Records
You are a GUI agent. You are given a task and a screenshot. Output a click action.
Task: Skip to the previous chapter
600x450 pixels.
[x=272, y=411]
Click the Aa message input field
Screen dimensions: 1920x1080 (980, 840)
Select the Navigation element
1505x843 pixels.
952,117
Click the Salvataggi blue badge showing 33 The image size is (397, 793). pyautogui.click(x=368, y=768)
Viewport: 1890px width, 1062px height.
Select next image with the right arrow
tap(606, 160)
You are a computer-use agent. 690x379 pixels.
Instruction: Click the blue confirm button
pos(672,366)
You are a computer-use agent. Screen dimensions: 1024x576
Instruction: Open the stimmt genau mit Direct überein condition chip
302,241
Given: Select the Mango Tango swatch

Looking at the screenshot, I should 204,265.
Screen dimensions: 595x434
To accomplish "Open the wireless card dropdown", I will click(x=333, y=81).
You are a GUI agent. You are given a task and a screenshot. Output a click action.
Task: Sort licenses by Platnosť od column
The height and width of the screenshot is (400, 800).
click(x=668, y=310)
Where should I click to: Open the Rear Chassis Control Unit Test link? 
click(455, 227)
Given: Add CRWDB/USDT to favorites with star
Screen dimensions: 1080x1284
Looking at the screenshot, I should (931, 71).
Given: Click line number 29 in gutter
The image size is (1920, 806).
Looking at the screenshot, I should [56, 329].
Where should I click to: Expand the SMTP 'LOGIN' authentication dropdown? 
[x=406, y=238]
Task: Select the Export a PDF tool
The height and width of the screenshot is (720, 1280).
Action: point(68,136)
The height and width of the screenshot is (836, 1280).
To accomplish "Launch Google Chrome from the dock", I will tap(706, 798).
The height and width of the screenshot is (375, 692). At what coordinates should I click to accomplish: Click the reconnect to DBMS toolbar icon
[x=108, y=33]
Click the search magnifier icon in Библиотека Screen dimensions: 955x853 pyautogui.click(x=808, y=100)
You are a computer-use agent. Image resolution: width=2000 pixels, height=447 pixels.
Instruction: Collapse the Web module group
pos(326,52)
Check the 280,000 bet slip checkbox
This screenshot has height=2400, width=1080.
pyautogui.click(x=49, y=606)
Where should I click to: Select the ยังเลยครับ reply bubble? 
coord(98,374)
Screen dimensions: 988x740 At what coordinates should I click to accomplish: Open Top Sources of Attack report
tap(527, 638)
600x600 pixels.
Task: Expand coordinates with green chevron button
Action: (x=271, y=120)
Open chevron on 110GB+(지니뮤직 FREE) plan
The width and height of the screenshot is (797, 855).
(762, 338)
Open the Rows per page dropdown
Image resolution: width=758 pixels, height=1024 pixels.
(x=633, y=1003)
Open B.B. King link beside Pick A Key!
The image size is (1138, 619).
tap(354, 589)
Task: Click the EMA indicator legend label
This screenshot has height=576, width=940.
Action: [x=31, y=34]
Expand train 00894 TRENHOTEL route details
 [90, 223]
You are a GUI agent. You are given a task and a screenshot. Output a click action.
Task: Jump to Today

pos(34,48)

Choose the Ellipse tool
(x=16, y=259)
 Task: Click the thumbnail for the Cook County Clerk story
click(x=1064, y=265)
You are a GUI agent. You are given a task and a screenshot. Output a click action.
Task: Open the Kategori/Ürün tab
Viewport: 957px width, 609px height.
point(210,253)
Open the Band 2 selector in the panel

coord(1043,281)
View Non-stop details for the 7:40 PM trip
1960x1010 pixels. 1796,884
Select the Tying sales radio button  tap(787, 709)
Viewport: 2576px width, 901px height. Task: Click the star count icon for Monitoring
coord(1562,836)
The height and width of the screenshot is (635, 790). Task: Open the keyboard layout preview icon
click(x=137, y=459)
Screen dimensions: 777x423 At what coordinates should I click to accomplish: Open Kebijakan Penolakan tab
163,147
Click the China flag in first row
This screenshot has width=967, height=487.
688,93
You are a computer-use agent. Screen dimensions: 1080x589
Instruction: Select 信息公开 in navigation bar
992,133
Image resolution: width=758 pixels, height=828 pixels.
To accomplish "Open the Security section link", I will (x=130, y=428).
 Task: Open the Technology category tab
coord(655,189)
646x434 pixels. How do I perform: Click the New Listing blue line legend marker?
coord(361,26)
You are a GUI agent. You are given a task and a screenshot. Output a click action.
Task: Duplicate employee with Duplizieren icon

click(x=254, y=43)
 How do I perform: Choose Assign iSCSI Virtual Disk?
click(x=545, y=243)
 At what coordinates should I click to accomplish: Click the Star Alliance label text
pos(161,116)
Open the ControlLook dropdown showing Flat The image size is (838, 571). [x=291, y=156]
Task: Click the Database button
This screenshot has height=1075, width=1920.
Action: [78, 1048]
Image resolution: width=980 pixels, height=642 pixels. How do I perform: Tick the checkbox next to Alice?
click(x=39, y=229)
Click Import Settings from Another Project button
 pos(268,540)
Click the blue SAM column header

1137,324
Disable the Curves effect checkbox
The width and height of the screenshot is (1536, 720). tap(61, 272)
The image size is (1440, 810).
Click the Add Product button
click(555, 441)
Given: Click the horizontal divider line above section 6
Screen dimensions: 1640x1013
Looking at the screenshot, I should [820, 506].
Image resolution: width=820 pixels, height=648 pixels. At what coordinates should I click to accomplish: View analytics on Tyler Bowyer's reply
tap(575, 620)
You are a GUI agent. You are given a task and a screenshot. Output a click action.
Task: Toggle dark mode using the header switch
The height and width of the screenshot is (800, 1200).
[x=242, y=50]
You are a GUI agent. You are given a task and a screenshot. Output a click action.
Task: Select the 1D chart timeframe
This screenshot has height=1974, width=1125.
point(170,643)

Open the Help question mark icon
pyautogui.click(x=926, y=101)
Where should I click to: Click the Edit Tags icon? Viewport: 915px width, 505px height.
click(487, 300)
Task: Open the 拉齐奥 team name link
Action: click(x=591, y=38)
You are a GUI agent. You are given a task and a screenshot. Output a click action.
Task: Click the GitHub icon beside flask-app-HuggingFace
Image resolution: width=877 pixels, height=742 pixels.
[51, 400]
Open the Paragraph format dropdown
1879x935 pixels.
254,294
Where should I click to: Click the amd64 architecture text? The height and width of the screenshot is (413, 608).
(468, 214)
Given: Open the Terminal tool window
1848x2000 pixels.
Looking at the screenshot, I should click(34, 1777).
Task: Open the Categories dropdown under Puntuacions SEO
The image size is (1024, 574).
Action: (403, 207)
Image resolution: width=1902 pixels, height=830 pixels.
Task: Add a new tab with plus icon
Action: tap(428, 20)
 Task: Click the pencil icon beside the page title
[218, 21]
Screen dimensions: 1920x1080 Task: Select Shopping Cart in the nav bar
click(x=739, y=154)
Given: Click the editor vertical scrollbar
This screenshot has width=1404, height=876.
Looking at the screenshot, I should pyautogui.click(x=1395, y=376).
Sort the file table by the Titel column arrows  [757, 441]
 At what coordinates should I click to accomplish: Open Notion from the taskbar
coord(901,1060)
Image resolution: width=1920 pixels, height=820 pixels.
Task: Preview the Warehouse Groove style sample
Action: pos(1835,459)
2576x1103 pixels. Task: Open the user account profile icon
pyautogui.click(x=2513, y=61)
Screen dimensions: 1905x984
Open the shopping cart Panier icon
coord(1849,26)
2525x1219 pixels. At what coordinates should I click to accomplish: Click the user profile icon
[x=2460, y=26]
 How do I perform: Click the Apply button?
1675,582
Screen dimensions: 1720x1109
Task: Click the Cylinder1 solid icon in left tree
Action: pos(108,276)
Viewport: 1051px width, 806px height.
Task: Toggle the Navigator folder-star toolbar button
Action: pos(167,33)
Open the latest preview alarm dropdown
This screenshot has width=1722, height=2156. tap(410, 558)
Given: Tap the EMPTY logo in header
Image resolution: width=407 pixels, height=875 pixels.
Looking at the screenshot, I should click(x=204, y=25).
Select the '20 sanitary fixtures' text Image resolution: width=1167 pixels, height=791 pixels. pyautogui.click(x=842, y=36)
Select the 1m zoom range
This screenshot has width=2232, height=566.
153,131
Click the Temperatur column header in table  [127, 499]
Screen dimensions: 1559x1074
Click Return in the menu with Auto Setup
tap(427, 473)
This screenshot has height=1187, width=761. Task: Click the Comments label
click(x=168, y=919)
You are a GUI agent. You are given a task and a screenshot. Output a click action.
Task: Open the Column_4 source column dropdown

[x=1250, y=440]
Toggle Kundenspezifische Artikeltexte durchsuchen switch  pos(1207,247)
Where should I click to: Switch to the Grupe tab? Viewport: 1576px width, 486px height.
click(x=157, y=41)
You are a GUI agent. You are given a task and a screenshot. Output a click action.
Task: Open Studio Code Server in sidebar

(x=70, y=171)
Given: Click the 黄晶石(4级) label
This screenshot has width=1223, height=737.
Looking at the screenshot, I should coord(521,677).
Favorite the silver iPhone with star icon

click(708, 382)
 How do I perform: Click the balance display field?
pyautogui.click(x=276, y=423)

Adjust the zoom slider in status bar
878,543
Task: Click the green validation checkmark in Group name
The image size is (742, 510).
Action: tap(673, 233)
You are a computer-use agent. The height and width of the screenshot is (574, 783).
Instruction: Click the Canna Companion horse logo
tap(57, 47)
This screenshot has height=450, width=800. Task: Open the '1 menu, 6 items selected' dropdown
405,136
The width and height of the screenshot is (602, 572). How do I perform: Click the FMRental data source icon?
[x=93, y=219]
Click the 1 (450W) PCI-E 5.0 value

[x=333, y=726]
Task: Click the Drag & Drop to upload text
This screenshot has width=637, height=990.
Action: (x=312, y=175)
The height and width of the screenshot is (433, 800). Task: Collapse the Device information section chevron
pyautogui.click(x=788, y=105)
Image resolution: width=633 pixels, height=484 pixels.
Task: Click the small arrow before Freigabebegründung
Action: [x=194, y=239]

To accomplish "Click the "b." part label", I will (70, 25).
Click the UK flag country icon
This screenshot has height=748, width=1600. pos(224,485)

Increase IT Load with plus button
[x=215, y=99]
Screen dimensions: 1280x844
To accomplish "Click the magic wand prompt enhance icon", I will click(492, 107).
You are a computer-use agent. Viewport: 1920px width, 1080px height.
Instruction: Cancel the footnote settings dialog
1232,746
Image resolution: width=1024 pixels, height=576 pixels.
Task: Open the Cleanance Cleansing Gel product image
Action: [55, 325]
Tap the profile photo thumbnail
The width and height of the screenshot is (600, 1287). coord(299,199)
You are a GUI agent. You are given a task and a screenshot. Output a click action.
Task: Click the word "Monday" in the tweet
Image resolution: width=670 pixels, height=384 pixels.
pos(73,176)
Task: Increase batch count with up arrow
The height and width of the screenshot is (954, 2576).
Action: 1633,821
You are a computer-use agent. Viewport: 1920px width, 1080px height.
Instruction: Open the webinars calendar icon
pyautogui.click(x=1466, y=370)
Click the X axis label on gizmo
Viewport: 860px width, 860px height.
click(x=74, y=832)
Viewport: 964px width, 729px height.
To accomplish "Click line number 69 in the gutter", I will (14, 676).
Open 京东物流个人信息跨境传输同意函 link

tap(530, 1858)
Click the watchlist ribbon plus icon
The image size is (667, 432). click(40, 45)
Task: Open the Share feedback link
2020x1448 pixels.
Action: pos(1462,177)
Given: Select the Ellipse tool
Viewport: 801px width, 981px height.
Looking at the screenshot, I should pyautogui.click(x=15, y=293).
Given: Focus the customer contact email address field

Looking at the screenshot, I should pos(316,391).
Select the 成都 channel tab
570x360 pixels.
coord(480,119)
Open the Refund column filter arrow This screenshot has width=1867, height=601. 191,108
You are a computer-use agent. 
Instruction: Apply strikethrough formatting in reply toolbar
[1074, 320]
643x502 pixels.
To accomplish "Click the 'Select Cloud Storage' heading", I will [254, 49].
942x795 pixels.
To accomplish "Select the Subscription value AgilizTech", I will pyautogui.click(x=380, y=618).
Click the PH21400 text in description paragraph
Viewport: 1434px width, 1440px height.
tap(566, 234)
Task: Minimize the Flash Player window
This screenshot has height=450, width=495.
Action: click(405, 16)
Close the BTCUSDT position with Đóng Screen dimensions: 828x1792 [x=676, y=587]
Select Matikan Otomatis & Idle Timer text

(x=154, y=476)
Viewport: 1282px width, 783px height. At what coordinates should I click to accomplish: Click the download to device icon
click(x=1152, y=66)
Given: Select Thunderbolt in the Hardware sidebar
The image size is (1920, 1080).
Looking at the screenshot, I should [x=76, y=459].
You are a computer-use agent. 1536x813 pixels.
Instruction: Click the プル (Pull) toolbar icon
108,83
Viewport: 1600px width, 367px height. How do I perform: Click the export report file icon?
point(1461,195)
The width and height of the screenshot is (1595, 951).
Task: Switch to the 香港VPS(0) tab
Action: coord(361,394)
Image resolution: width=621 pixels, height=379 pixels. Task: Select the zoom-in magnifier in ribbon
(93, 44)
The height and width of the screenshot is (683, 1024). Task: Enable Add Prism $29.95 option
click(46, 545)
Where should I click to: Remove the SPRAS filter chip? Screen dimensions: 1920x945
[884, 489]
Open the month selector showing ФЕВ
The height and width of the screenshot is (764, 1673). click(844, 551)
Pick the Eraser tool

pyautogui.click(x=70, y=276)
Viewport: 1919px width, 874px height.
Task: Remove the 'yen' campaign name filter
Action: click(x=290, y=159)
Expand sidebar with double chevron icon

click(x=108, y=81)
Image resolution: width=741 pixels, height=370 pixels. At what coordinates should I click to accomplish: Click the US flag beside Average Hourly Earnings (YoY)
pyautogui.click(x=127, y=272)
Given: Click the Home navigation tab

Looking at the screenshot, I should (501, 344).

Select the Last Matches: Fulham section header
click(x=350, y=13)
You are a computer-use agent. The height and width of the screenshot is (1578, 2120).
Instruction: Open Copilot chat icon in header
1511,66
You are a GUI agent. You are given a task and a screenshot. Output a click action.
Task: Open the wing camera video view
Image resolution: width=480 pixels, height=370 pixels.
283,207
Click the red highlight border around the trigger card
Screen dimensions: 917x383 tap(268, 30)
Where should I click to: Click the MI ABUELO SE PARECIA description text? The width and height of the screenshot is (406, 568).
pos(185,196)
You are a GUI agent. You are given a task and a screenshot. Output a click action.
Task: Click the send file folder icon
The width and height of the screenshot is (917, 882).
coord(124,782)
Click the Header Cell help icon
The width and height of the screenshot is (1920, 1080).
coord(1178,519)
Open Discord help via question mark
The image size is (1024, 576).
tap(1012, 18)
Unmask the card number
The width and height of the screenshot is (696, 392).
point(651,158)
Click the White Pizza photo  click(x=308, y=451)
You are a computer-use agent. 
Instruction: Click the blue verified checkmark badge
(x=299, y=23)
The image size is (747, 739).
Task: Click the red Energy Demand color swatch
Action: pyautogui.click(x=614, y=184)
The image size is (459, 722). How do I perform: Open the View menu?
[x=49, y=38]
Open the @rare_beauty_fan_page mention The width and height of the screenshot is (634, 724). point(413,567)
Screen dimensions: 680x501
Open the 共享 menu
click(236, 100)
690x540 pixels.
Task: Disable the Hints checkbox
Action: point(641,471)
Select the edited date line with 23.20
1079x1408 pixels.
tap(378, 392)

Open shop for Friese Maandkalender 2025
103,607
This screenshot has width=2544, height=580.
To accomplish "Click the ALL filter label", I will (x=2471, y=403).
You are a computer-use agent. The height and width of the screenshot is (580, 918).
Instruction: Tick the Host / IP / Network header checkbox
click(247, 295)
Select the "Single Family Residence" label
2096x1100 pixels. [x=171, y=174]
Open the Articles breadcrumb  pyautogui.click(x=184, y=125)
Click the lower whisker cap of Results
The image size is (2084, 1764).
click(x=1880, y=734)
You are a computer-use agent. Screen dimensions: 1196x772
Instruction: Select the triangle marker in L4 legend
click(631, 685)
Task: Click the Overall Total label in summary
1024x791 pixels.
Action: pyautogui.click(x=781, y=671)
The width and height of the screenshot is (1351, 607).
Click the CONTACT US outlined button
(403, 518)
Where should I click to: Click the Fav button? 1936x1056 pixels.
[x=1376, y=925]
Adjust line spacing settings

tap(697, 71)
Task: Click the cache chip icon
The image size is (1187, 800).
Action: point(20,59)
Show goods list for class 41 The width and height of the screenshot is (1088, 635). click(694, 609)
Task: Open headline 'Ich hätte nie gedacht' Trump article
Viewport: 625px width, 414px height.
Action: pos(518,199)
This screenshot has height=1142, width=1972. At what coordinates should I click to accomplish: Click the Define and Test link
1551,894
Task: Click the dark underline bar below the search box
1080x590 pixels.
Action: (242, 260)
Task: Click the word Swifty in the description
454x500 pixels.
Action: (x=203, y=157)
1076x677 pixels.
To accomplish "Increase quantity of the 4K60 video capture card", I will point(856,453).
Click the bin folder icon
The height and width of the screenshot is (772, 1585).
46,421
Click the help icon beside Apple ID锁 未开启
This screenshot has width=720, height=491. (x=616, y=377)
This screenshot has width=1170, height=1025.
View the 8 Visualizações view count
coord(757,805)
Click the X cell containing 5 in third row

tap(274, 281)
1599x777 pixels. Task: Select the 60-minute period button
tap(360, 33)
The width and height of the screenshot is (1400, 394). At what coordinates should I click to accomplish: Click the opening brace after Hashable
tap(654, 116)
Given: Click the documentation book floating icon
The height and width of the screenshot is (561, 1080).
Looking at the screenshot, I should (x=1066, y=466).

Task to complete.
Reproduce the records above verbatim, from their first line down through the line containing "pos(672,366)", including both of those lines.

Result for this task.
You are a GUI agent. You are given a task and a screenshot. Output a click action.
Task: Skip to the previous chapter
600x450 pixels.
[x=272, y=411]
Click the Aa message input field
Screen dimensions: 1920x1080 (980, 840)
Select the Navigation element
1505x843 pixels.
952,117
Click the Salvataggi blue badge showing 33 The image size is (397, 793). pyautogui.click(x=368, y=768)
Viewport: 1890px width, 1062px height.
Select next image with the right arrow
tap(606, 160)
You are a computer-use agent. 690x379 pixels.
Instruction: Click the blue confirm button
pos(672,366)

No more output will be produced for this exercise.